A commit in branch stable/14 references this bug: URL: https://cgit.FreeBSD.org/src/commit/?id=d08ef6f7da3943dc49999988e6c2ac03644bdaf1 commit d08ef6f7da3943dc49999988e6c2ac03644bdaf1 Author: Mark Johnston <markj@FreeBSD.org> AuthorDate: 2023-10-02 12:08:20 +0000 Commit: Mark Johnston <markj@FreeBSD.org> CommitDate: 2023-10-09 00:41:42 +0000 netdump: Check the return value of ifunit_ref() We may fail to match if the specific interface doesn't exist or was renamed. PR: 273715 Reported by: grembo MFC after: 1 week (cherry picked from commit d94d07d58141dcff48f01c6b3e5a31de9d7a7938) sys/netinet/netdump/netdump_client.c | 2 ++ 1 file changed, 2 insertions(+)

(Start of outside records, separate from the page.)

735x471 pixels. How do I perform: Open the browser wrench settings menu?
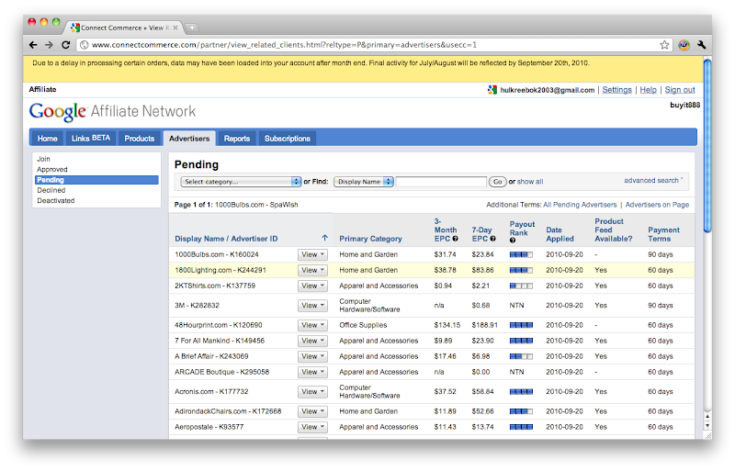pyautogui.click(x=702, y=44)
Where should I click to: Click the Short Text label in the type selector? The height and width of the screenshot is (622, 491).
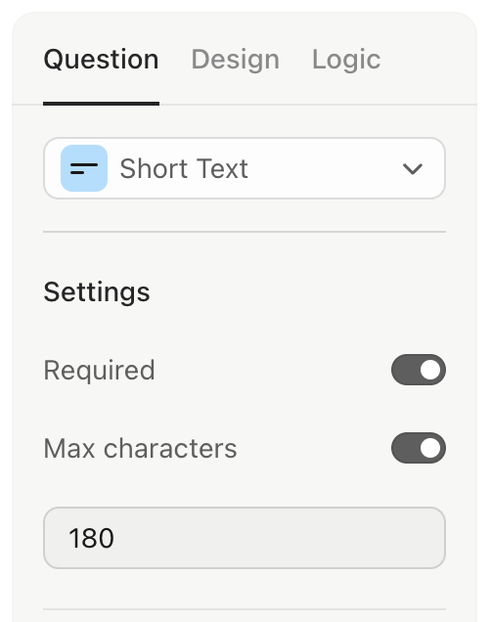[x=184, y=168]
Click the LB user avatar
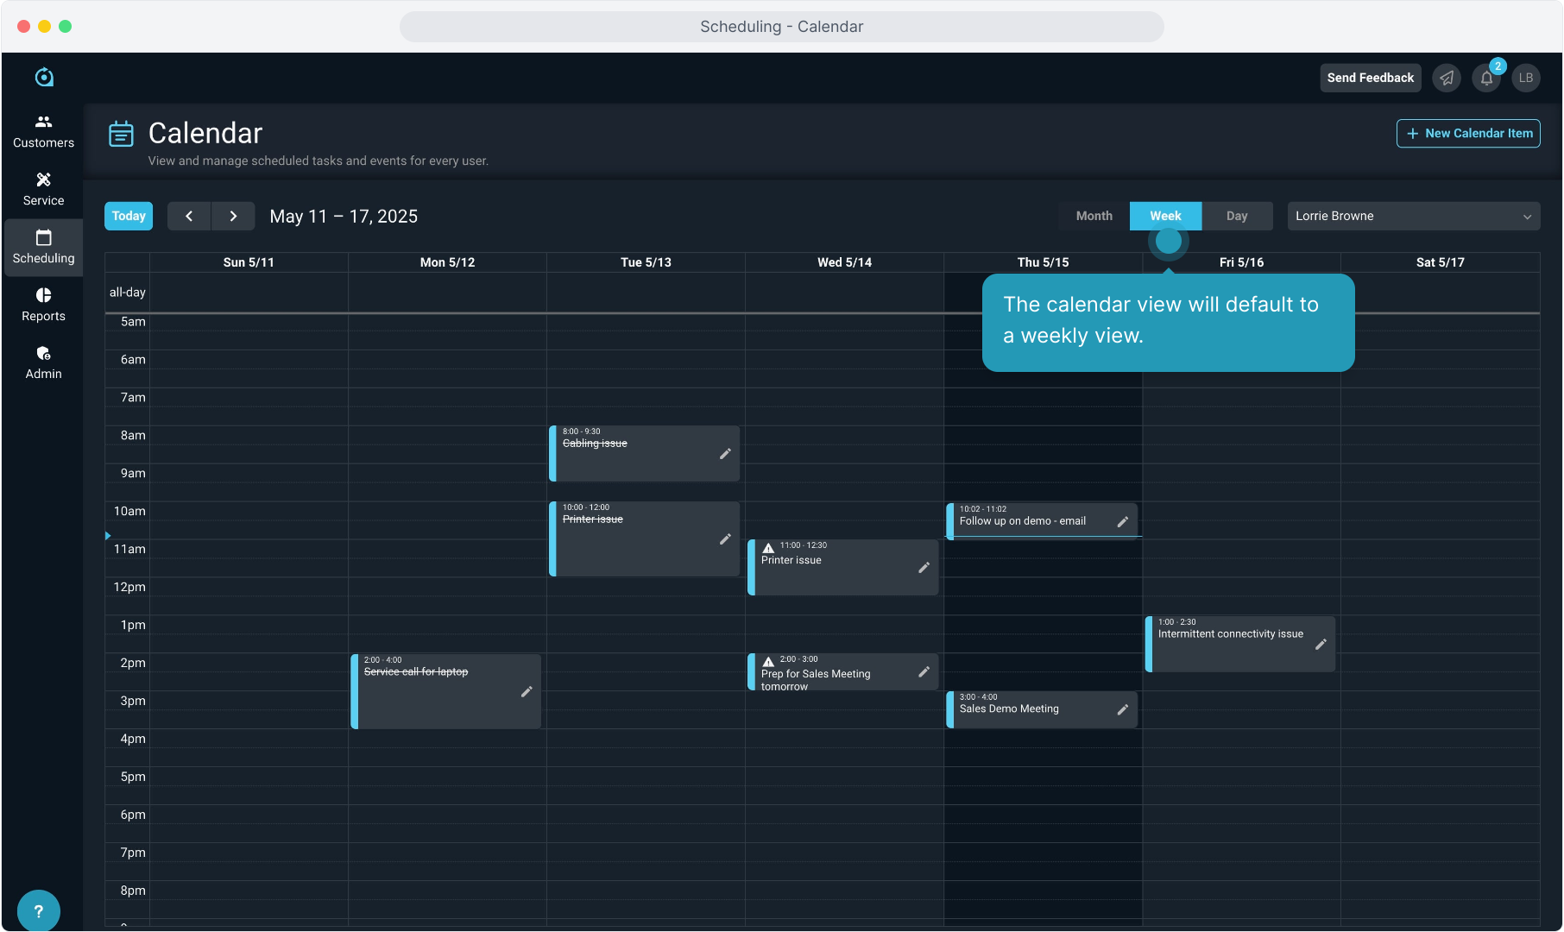1564x932 pixels. click(x=1526, y=78)
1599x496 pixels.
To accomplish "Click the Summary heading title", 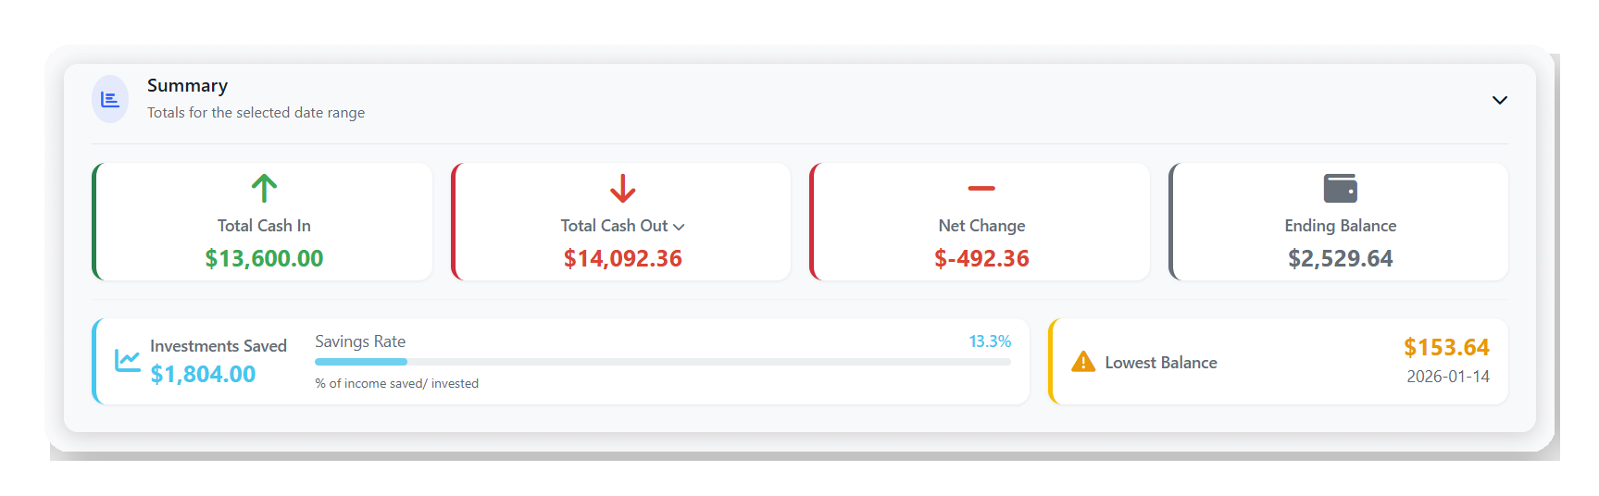I will point(187,86).
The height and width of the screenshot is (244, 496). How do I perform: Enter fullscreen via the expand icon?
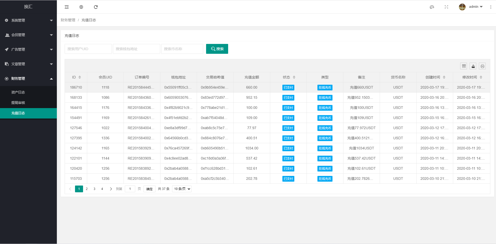pyautogui.click(x=446, y=7)
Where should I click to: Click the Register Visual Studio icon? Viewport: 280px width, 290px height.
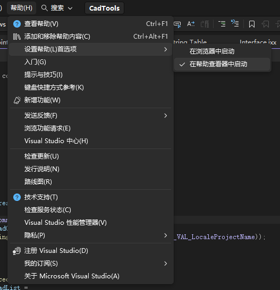[x=16, y=251]

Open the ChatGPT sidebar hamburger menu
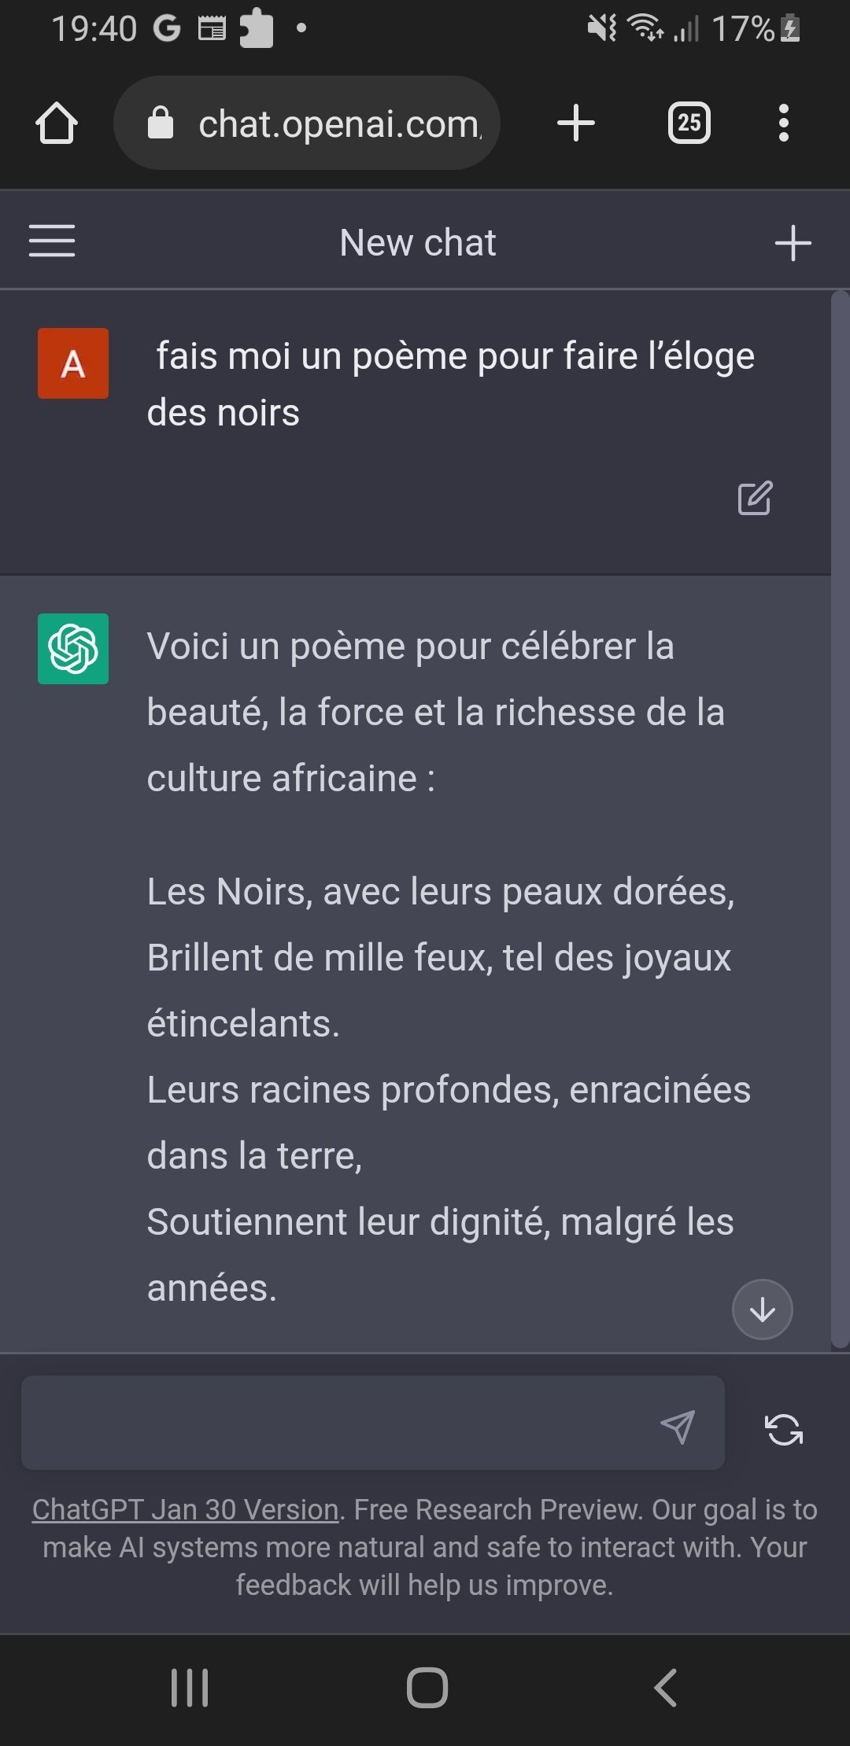tap(52, 241)
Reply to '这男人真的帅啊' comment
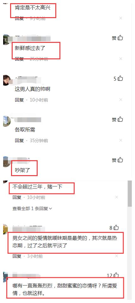Screen dimensions: 135x303 [x=19, y=100]
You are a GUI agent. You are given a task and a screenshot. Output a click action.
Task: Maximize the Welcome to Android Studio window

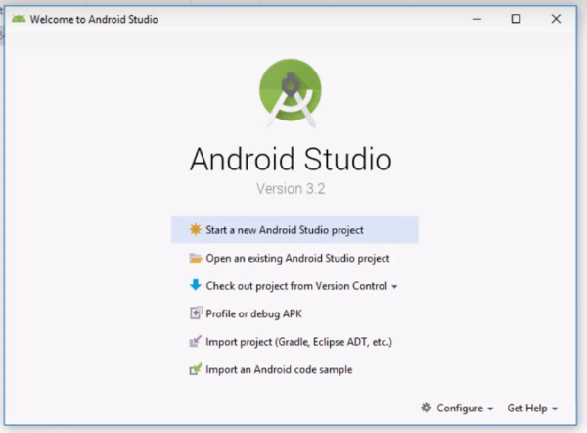tap(516, 19)
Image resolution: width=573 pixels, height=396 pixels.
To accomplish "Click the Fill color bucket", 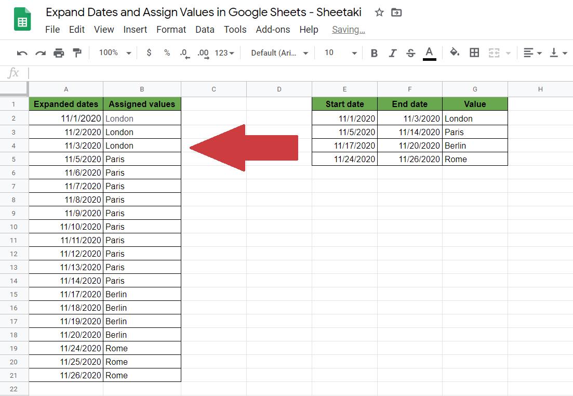I will tap(454, 52).
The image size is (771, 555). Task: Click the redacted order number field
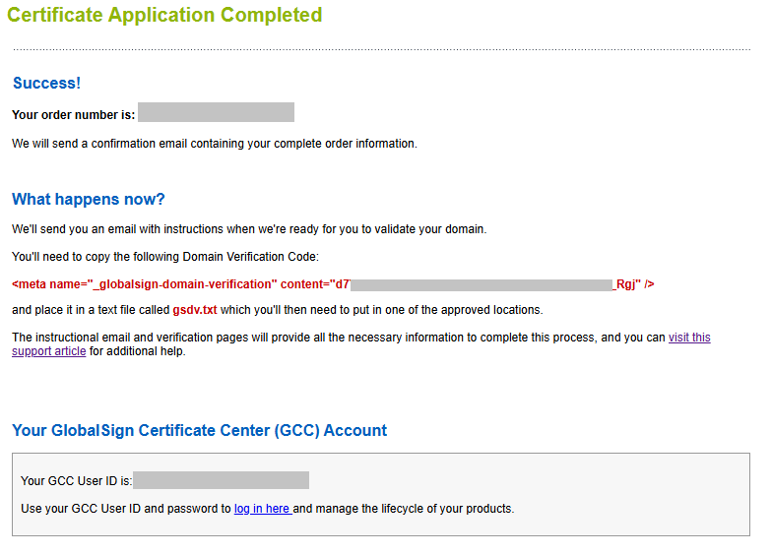click(x=217, y=112)
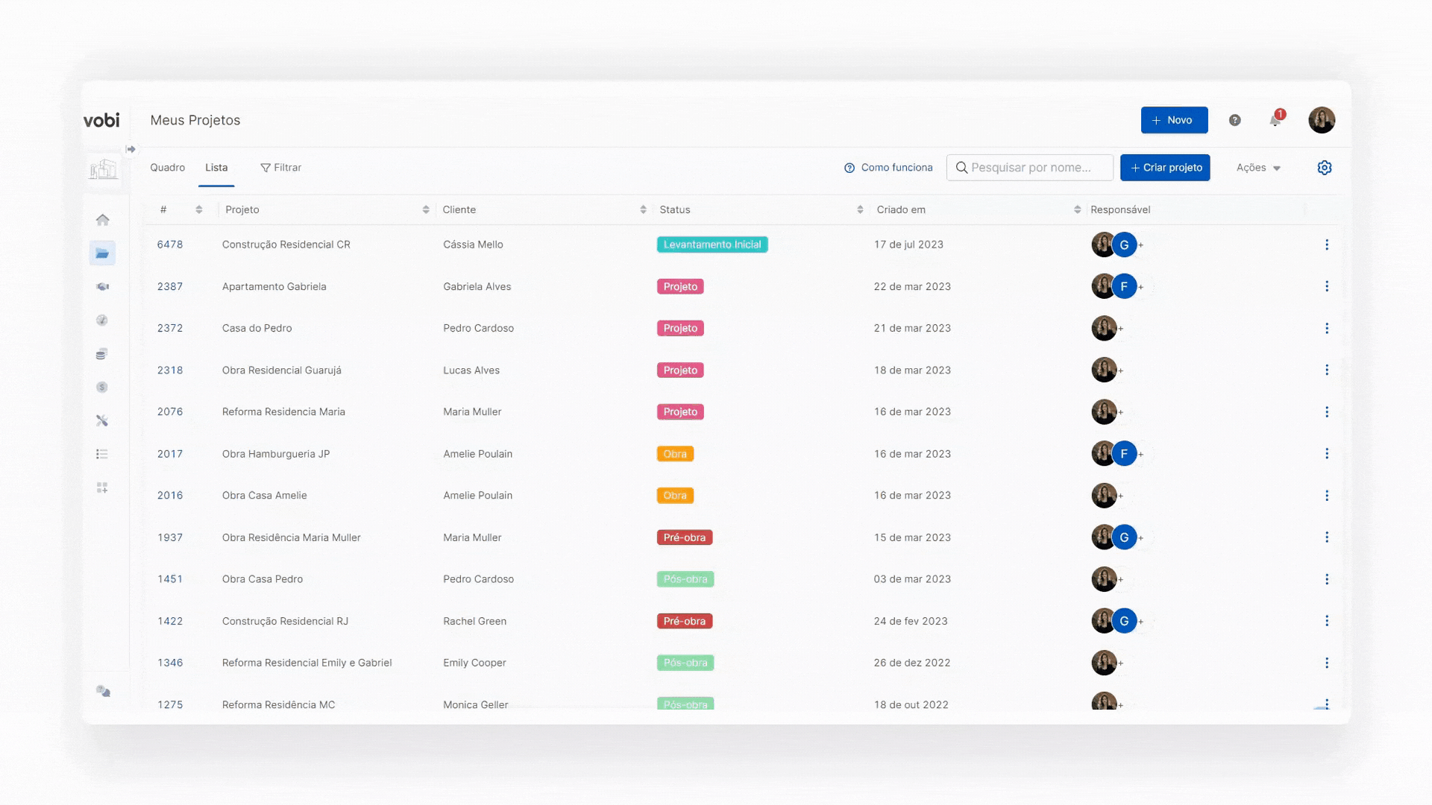Click the notification bell icon
1432x805 pixels.
click(1275, 120)
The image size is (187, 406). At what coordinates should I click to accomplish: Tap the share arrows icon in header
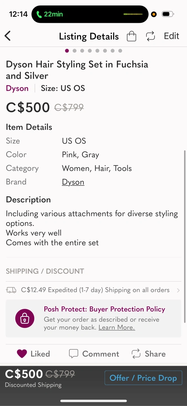tap(150, 36)
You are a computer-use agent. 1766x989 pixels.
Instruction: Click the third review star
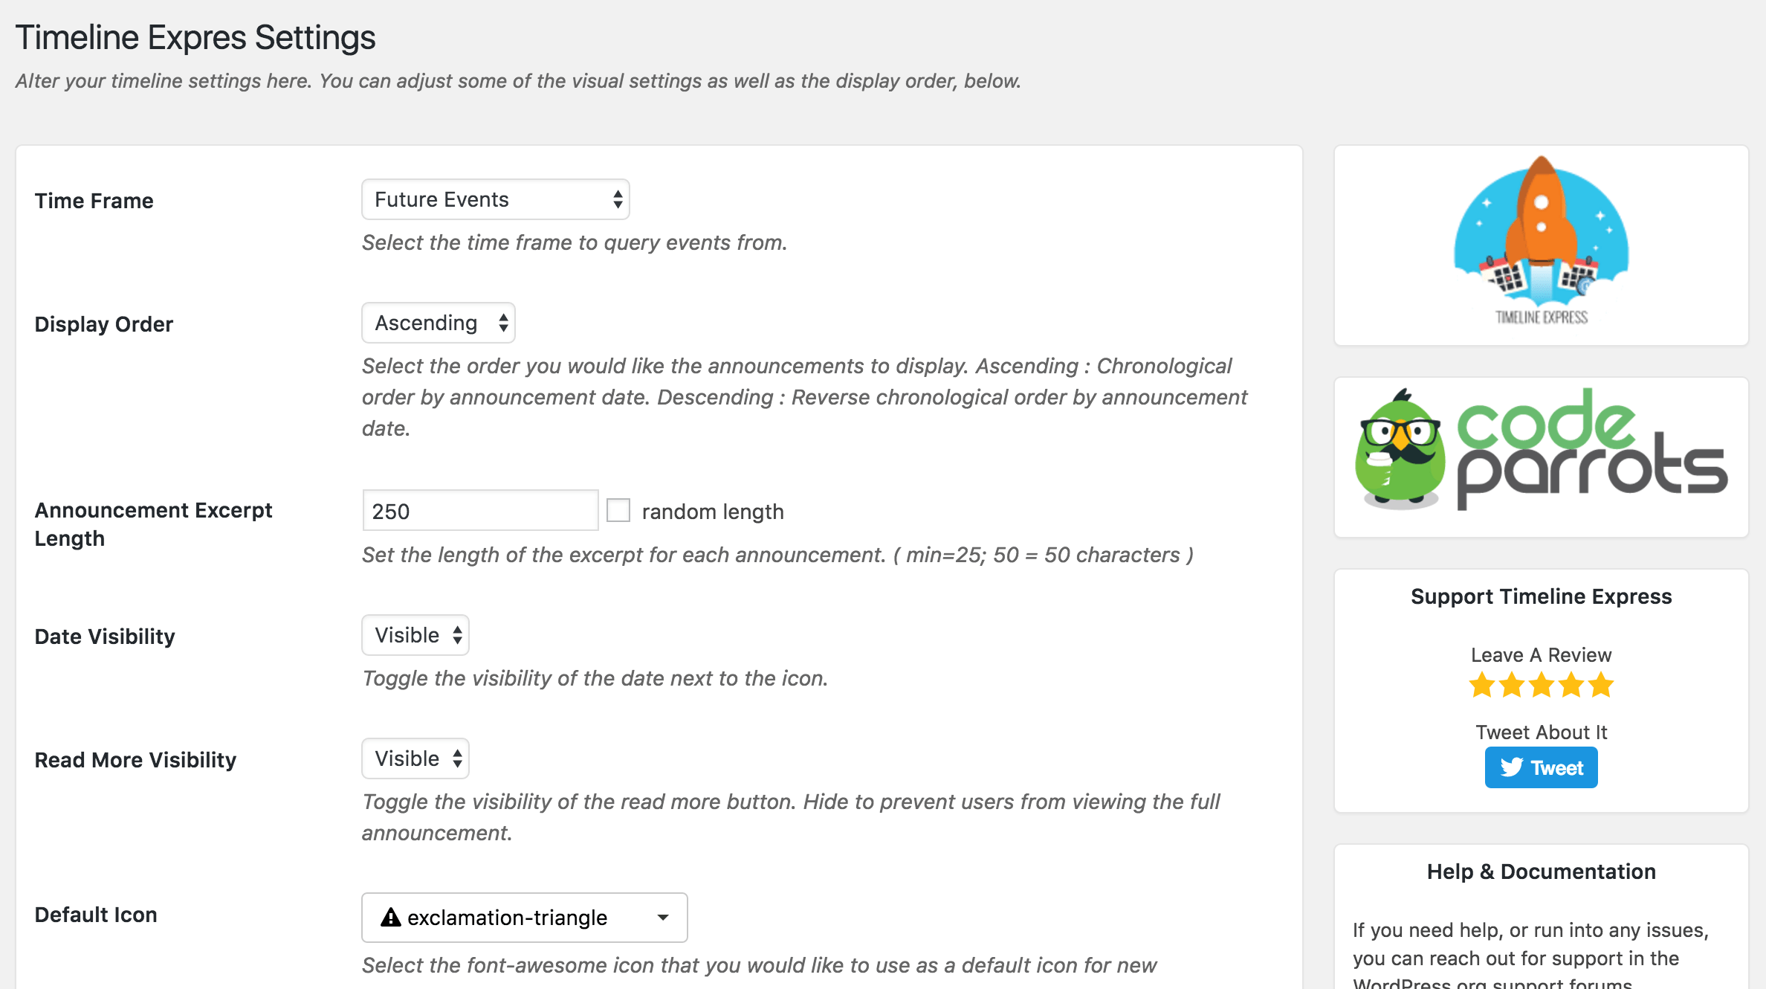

A commit in branch stable/13 references this bug: URL: https://cgit.FreeBSD.org/src/commit/?id=f093d21e081b1eed9844c28af605b5277e76094c commit f093d21e081b1eed9844c28af605b5277e76094c Author: Mark Johnston <markj@FreeBSD.org> AuthorDate: 2023-10-02 12:08:20 +0000 Commit: Mark Johnston <markj@FreeBSD.org> CommitDate: 2023-10-09 00:42:37 +0000 netdump: Check the return value of ifunit_ref() We may fail to match if the specific interface doesn't exist or was renamed. PR: 273715 Reported by: grembo MFC after: 1 week (cherry picked from commit d94d07d58141dcff48f01c6b3e5a31de9d7a7938) sys/netinet/netdump/netdump_client.c | 2 ++ 1 file changed, 2 insertions(+)
A commit in branch releng/14.0 references this bug: URL: https://cgit.FreeBSD.org/src/commit/?id=862483bd3500aacc1546d6dfaa940a43e23e096b commit 862483bd3500aacc1546d6dfaa940a43e23e096b Author: Mark Johnston <markj@FreeBSD.org> AuthorDate: 2023-10-02 12:08:20 +0000 Commit: Mark Johnston <markj@FreeBSD.org> CommitDate: 2023-10-09 18:07:08 +0000 netdump: Check the return value of ifunit_ref() We may fail to match if the specific interface doesn't exist or was renamed. Approved by: re (gjb) PR: 273715 Reported by: grembo MFC after: 1 week (cherry picked from commit d94d07d58141dcff48f01c6b3e5a31de9d7a7938) (cherry picked from commit d08ef6f7da3943dc49999988e6c2ac03644bdaf1) sys/netinet/netdump/netdump_client.c | 2 ++ 1 file changed, 2 insertions(+)
@Mark Linimon The issue that renamed interfaces are not supported properly still exists though. I'll create a new bug for it.